-- PROBLEM TO WORK ON --
Can you retype every one of the rows below word for word, leaving the pictures out?

-- GIVEN RECORDS --
----------
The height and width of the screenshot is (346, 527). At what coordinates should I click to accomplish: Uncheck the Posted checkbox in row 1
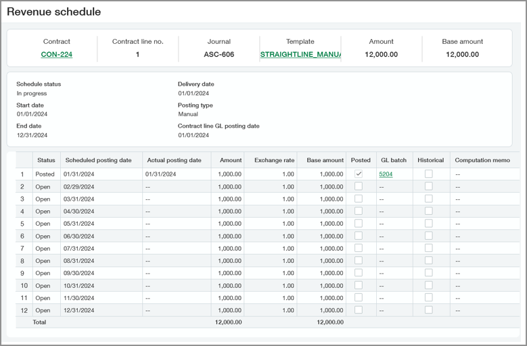(359, 174)
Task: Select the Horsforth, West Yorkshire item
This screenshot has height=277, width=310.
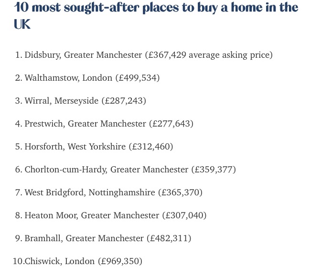Action: click(94, 147)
----------
-- ANSWER FOR THE TASK --
The height and width of the screenshot is (346, 527). At what coordinates should I click to accomplish: Uncheck the Posted checkbox in row 1
(359, 174)
Task: Select the Horsforth, West Yorkshire item
This screenshot has height=277, width=310.
Action: click(94, 147)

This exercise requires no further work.